さらに、身元保証等高齢者サポート事業に関する消費者問題への対応については、必要な情報が必要な人に確実に届くことが重要であることから、設定したKPIを継続的に把握、分析し、効果の検証を行うこと。

(重点項目7)成年年齢引下げに伴う総合的な対応の推進

12月意見で指摘したとおり、若年者の理解度、定着度や消費者被害の状況等の把握を通じて、施策の効果や課題等について検証・評価し、改善していくことが重要である。そのため、理解度や消費者被害の状況等を把握するKPIに加えて、教育実施後に継続的に理解度を測定すること等による定着度の把握や、被害類型ごとの消費者被害の状況等の把握に関するKPIの設定を検討すること。

また、成年年齢引下げに伴う対応には、事業者の取組も不可欠であることから、自主規制の遵守状況等の事業者側の取組に関するKPIの設定を検討すること。

(重点項目8)消費者団体訴訟制度の推進

令和4年改正消費者裁判手続特例法の施行後を見据え、対象消費者及び和解対象消費者に対する情報提供方法の充実や特定適格消費者団体を支援する法人の活動状況等の法改正事項に関するKPIを検討し、設定が可能となった場合には工程表に記載すること。

また、消費者庁の「消費者裁判手続特例法等に関する検討会報告書」において将来の検討課題とされた事項の今後の検討方針についても可能な範囲で具体化すること。
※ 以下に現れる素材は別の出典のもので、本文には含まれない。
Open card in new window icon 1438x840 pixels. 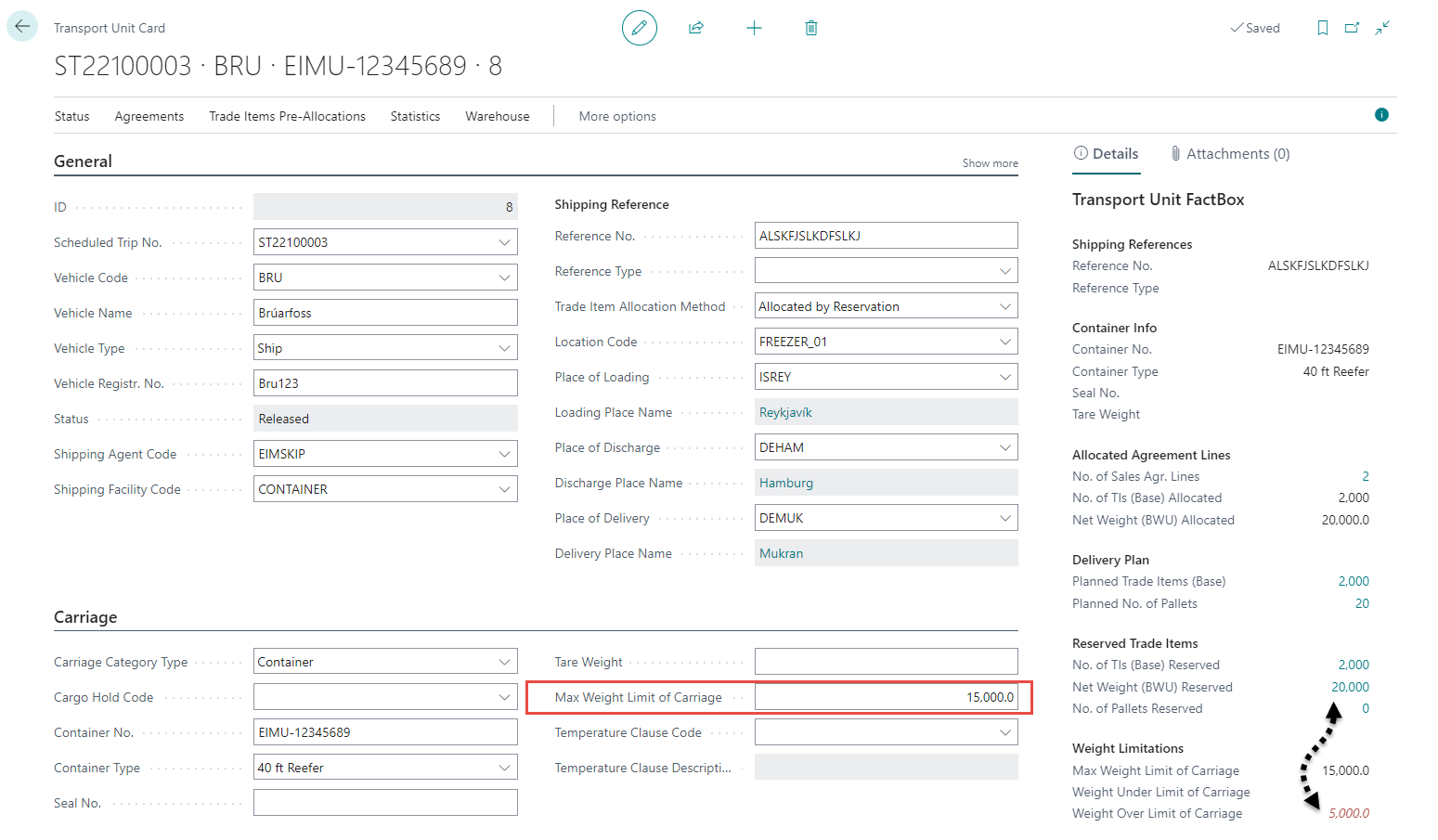(x=1352, y=28)
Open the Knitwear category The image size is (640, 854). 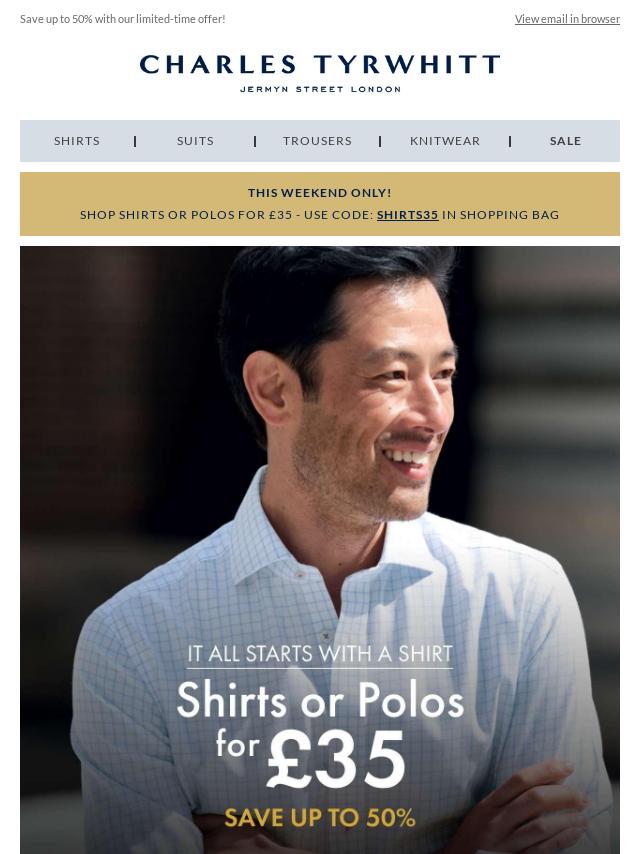tap(445, 141)
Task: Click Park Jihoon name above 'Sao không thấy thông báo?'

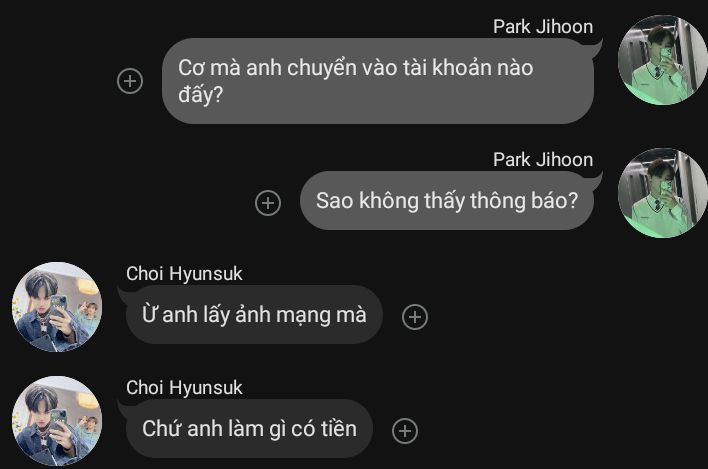Action: tap(543, 160)
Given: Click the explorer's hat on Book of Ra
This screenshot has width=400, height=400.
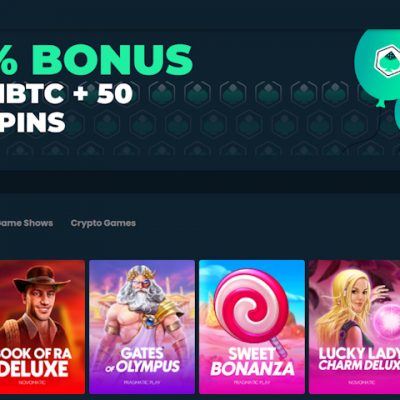Looking at the screenshot, I should click(x=42, y=279).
(重点項目9)食品ロスの削減の推進に関する法律に基づく施策の推進

食品ロスの削減に当たっては、消費者と事業者の双方の取組が重要である。そのため、賞味期限及び消費期限に関する理解度や「てまえどり」の実施状況等の消費者側の取組や、「3分の1ルール」の緩和状況等の事業者側の取組等の具体的な取組状況を測定するKPIについて検討すること。

(重点項目10)エシカル消費の普及啓発

12月意見で指摘したとおり、認証ラベル等の認知度にとどまらず、活用度を把握することが有効であることから、水産エコラベルのみならず複数の認証ラベル等について、認証数、認知度や活用度について把握するKPIを設定すること。
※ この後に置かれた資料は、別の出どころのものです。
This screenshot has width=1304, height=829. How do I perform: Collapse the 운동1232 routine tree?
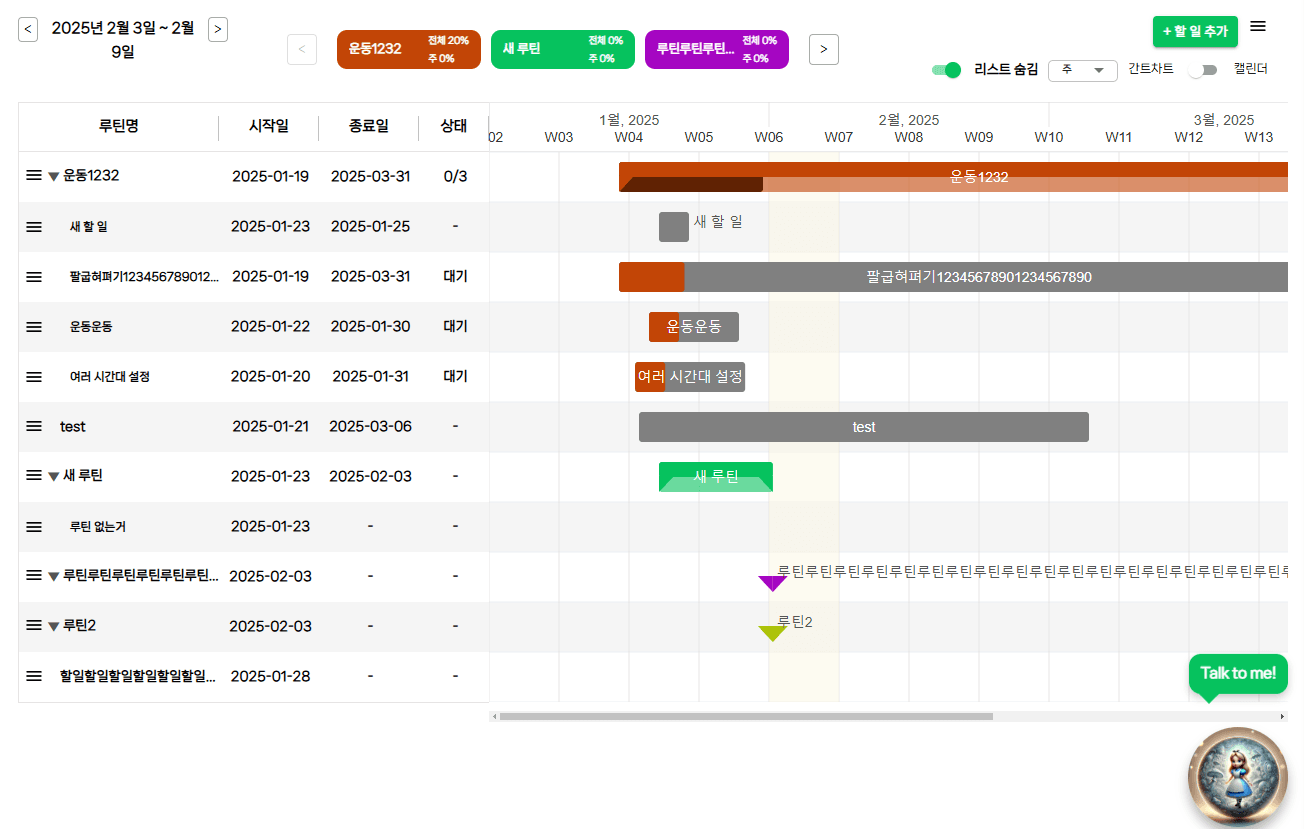point(52,175)
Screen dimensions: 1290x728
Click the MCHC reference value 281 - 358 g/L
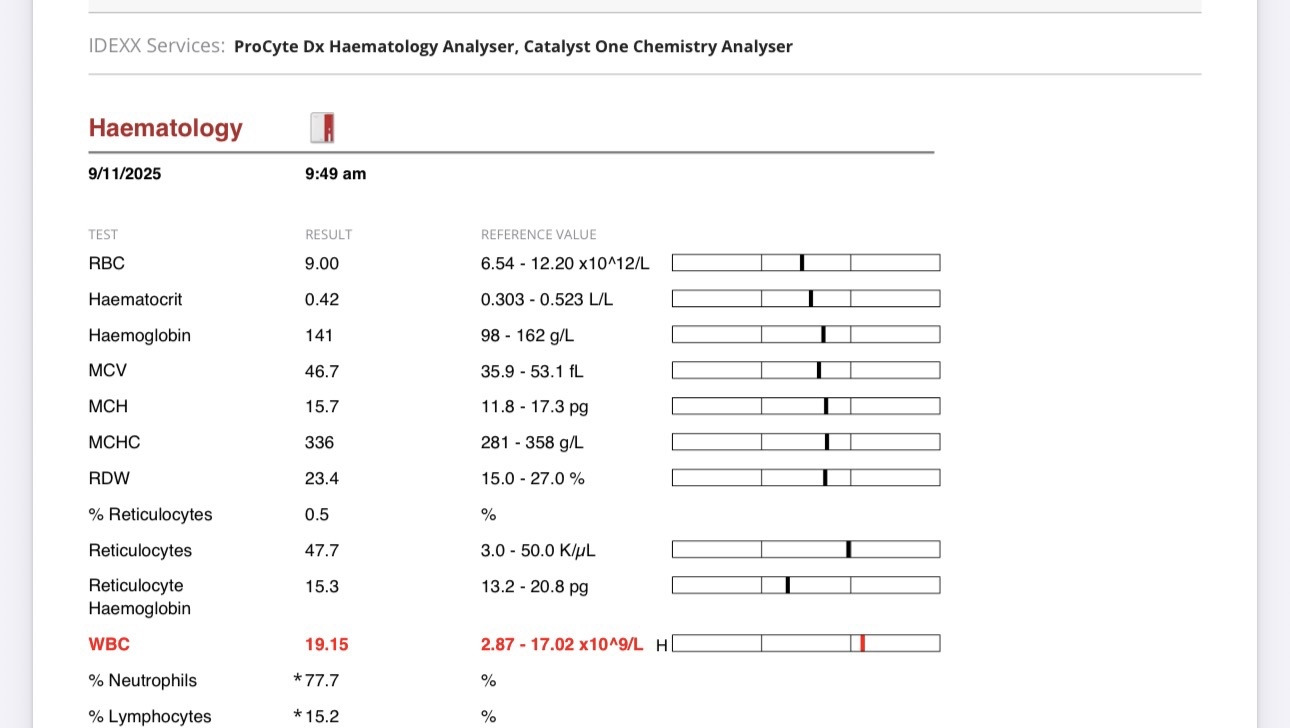pos(531,443)
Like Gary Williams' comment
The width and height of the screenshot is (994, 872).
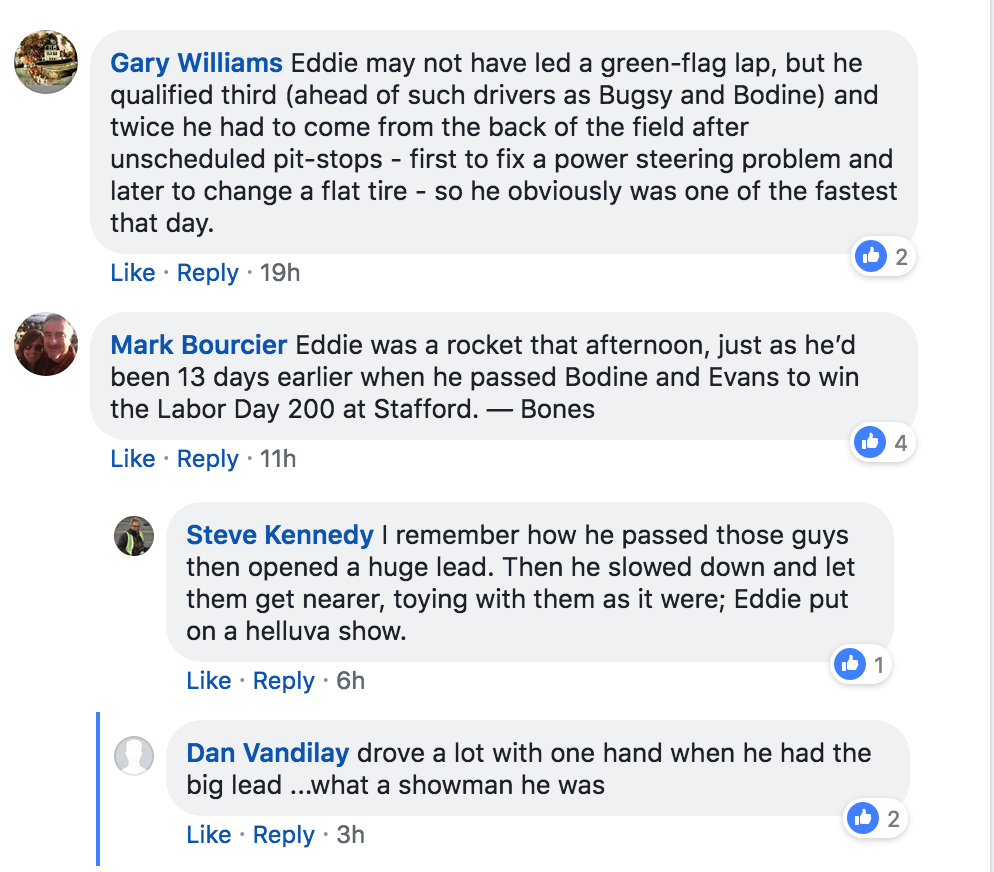pyautogui.click(x=132, y=272)
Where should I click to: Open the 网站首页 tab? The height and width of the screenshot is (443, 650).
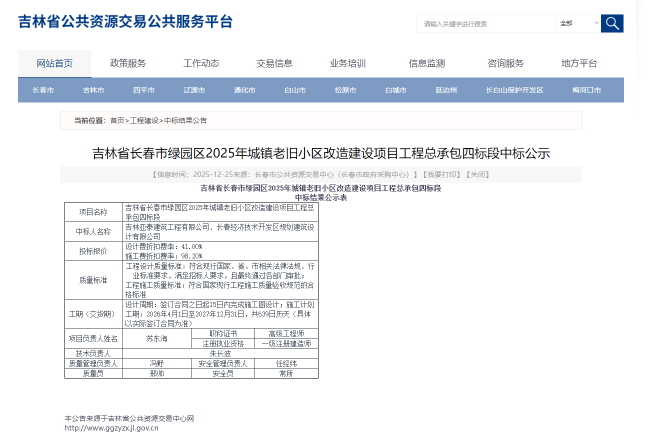click(x=54, y=63)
また、エシカル消費の実践による効果は、食品ロス削減、プラスチック削減、温室効果ガス削減、省エネ・節電等の取組に表れてくるものと考えられることから、これらの取組状況を把握するKPIを参考指標として設けること。さらに、エシカル消費の対象は、人権問題や環境問題など幅広いことから、これらの諸問題との関係についても引き続き検討すること。

(重点項目11)公益通報者保護制度を活用したコンプライアンス確保の推進

公益通報者保護制度の更なる推進のためには、制度に対する労働者の理解度の向上や、中小事業者を含んだ事業者における内部公益通報対応体制の整備状況の向上が必要であることから、事業者の規模別に理解度や体制整備状況を把握するKPIを設定するとともに、公益通報窓口への通報状況の把握に努めること。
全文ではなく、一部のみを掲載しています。